24. This is a case of gross dereliction of duty on the part of the Board. At every stage we find utter indifference to the provisions of the Act even though the attention of the Board was drawn repeatedly to them. If the allegations of the creditors are true, then this is a case in which gross fraud has been perpetrated on the real creditors. Section 9 (c) provides that if the application included a claim which in the opinion of the Board is collusive and intended to defeat a creditor, the application should be dismissed. Therefore when it was repeatedly urged by the creditors that the petitioner included various false debts with a view to defraud the real creditors, it was the duty of the Board to inquire into the matter and pass orders under Section 9 (c). Nothing was done. Then again, the creditors alleged that in the scheme of 11th April, 1940, valuable properties were proposed to be assigned at a very low value. This has not received the attention of the Board. Throughout, there has not been one occasion on which the objections of the creditors were inquired into on their merits.

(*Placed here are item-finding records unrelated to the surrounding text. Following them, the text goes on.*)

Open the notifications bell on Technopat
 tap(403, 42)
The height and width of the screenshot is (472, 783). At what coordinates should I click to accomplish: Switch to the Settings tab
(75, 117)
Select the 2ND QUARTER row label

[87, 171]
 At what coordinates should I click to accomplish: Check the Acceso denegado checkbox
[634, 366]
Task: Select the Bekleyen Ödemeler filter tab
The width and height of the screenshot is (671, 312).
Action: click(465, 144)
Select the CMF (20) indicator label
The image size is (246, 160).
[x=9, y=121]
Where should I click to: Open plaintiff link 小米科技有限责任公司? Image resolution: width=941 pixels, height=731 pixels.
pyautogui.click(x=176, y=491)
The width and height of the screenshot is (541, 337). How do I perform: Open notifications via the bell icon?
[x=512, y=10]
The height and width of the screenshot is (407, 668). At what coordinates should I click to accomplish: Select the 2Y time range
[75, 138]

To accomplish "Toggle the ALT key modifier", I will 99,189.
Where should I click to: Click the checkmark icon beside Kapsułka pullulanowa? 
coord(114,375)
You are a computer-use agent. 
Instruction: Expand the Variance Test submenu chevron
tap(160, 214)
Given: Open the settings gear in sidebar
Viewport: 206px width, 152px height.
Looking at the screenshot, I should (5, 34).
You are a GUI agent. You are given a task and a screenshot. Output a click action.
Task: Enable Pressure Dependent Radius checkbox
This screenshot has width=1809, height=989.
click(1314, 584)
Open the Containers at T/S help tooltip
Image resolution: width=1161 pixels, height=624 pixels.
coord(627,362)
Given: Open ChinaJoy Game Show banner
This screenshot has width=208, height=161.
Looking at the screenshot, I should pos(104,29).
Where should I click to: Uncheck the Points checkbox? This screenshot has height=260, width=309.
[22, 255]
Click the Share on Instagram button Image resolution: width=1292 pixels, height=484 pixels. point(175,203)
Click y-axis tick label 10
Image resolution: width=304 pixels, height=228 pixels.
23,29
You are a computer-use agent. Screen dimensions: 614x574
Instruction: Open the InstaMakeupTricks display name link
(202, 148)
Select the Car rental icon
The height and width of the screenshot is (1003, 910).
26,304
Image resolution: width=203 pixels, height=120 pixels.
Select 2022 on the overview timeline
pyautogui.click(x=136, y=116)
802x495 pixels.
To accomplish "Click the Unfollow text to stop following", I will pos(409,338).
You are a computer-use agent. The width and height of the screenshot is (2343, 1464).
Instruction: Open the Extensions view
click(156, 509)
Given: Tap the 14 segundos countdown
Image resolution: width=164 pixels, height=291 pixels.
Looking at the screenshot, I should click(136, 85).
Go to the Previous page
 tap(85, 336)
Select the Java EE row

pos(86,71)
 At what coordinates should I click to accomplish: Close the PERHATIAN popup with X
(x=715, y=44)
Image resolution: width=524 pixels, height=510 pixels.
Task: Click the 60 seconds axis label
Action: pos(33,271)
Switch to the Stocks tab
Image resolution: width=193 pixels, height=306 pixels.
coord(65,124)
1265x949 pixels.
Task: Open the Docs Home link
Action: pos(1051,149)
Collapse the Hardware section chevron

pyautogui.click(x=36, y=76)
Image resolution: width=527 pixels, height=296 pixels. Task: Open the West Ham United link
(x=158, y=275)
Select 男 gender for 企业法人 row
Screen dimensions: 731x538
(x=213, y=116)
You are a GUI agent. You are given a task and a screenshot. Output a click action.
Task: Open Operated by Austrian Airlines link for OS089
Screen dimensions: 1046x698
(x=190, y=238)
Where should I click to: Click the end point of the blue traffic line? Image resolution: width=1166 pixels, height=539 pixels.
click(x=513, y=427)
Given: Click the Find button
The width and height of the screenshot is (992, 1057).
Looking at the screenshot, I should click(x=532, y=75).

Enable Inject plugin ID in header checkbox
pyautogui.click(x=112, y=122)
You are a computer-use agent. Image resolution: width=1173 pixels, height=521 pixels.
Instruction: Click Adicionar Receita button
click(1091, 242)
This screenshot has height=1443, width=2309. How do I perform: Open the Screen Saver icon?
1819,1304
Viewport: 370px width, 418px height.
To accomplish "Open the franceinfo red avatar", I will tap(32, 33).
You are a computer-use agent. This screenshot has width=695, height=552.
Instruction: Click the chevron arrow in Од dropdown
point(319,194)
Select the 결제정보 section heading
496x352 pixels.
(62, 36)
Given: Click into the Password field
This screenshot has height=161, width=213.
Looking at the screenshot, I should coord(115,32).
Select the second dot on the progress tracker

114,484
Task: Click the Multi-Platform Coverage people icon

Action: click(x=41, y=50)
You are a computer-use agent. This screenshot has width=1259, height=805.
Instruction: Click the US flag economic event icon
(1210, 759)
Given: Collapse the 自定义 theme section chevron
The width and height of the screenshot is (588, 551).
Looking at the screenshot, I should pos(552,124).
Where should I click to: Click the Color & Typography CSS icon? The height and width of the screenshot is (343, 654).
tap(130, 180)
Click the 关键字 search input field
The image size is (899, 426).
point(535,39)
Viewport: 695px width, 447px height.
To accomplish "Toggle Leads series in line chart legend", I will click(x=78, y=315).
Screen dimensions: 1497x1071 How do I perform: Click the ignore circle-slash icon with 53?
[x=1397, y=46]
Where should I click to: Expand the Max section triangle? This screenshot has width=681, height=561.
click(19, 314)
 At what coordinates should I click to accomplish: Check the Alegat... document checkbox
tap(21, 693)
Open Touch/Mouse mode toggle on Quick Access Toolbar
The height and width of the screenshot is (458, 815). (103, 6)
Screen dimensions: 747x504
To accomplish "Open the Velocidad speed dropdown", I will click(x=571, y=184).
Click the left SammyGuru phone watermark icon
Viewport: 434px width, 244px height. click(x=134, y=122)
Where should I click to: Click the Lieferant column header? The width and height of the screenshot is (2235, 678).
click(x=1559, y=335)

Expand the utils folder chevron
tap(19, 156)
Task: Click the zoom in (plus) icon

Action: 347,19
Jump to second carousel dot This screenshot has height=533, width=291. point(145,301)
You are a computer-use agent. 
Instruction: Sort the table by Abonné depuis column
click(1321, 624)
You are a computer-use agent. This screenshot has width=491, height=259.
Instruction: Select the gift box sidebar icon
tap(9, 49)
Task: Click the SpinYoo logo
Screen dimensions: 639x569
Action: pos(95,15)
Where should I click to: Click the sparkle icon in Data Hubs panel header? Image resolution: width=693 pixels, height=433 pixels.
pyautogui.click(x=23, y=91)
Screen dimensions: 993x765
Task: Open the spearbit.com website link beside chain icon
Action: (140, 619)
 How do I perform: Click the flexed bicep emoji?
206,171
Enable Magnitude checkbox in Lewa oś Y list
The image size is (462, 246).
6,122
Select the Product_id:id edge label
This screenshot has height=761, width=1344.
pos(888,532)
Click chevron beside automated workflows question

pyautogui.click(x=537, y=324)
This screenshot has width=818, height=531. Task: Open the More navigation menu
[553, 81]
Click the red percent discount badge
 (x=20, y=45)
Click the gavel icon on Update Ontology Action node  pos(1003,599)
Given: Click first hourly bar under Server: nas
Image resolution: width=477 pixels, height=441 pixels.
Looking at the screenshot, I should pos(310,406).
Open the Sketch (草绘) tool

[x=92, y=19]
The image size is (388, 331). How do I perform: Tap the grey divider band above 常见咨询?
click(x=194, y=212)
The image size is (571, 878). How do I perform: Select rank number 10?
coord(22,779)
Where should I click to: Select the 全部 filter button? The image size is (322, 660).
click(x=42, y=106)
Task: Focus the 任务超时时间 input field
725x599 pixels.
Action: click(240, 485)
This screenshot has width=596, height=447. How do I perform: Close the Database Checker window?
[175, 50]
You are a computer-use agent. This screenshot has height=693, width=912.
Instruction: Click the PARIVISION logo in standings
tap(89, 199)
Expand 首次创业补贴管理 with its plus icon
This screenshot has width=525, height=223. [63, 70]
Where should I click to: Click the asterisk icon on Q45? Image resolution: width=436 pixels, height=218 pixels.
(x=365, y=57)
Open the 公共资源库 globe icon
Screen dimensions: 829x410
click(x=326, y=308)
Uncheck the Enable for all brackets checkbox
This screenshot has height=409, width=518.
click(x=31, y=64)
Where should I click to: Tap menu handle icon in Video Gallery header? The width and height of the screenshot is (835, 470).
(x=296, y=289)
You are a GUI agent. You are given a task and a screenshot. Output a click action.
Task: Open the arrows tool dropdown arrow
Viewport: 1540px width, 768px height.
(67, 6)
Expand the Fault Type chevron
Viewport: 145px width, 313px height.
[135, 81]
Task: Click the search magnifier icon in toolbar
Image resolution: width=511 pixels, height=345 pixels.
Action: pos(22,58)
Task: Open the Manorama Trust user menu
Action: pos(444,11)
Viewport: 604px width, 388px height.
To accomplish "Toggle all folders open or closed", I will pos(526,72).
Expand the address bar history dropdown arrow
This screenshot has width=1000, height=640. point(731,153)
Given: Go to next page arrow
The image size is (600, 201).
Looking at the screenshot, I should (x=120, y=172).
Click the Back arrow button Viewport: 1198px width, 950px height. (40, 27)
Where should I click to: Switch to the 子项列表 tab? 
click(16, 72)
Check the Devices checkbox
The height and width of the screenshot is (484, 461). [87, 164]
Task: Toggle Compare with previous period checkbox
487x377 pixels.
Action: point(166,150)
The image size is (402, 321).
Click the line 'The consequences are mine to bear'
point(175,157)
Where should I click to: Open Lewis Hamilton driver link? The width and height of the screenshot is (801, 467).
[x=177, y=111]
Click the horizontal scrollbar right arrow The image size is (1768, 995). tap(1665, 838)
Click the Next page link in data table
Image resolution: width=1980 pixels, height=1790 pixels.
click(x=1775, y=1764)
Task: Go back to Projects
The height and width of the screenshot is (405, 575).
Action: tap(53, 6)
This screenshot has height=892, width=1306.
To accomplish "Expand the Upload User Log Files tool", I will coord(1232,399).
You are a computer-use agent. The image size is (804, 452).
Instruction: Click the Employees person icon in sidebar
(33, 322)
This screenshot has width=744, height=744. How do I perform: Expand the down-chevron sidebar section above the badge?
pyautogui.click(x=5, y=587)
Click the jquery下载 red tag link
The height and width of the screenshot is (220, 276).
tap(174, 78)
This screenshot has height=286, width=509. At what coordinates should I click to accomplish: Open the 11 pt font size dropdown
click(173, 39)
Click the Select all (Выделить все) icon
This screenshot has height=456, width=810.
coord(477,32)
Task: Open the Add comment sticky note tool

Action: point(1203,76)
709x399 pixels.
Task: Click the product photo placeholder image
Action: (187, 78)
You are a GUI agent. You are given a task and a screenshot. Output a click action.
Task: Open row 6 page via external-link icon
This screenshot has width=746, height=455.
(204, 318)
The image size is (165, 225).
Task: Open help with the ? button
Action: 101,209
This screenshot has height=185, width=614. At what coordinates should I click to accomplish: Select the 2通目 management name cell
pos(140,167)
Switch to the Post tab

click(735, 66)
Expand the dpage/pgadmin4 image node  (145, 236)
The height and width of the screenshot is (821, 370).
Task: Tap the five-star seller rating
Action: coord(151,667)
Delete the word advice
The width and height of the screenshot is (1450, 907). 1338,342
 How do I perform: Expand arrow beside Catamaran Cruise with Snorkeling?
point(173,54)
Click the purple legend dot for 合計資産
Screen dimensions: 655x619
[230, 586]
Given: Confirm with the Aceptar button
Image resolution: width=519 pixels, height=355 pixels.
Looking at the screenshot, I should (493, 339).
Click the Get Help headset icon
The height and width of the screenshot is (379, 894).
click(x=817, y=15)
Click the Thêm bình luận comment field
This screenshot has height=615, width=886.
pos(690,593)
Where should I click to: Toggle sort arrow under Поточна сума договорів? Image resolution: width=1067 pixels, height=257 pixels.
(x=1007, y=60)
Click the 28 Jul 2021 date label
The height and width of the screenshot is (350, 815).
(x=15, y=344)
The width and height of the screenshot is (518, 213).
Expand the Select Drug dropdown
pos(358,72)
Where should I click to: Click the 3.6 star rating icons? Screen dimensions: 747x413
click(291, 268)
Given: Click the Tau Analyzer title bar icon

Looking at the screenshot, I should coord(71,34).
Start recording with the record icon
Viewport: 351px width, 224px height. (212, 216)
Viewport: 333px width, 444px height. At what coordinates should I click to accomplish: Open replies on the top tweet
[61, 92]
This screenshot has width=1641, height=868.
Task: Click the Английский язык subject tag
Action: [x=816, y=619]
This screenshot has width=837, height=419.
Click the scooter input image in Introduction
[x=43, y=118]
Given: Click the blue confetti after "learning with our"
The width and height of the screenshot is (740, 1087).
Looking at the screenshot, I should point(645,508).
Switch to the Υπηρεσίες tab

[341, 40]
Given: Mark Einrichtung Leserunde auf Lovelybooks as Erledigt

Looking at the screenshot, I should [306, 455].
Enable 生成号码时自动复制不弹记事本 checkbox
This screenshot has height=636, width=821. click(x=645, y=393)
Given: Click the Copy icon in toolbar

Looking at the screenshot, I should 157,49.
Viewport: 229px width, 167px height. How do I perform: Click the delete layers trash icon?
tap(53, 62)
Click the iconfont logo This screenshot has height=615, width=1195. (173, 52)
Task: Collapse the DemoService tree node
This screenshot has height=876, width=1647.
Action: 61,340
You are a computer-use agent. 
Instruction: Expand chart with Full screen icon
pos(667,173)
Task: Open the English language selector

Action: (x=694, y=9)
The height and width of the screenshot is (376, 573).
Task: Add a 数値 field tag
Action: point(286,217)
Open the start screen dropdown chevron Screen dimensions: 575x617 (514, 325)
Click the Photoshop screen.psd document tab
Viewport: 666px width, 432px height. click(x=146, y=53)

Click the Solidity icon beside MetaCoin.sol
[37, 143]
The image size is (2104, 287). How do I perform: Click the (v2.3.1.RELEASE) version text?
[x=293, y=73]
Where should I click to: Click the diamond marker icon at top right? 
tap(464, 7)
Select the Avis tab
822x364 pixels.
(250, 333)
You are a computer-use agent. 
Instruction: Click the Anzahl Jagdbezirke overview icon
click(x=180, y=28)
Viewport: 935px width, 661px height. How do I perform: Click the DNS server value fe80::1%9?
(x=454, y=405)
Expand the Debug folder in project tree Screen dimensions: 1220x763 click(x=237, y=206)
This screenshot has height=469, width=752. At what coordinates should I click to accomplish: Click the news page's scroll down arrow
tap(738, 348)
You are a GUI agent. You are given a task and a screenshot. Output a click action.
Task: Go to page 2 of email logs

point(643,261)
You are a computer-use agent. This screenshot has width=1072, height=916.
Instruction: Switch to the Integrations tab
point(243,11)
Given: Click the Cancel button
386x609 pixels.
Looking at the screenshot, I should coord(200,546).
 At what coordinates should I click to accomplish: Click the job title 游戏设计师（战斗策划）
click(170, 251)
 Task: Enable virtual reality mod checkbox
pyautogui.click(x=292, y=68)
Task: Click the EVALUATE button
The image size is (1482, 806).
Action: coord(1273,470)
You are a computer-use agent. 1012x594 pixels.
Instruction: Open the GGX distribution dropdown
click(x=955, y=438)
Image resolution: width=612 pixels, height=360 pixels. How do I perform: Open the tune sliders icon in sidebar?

25. As the preamble shows, the Act is intended for relief of agriculturists; and in practice the Act is grossly abused by a trader as in this case, trying to use the provisions of the Act and the Board, to defraud his genuine creditors by including fictitious debts, by suppressing assets and by assignments of the bulk of the property to his nominees at an inadequate price.
26. It is impossible in these circumstances to maintain the order of the Board. We, therefore, issue a writ as prayed for and quash all the proceedings in D.C.B. No. 61 of 1939 on the file of the Bezwada Debt Conciliation Board including the orders under Section 10 (2), 14 and 18 of the Act, I agree to the order passed by the learned Chief Justice as regards costs.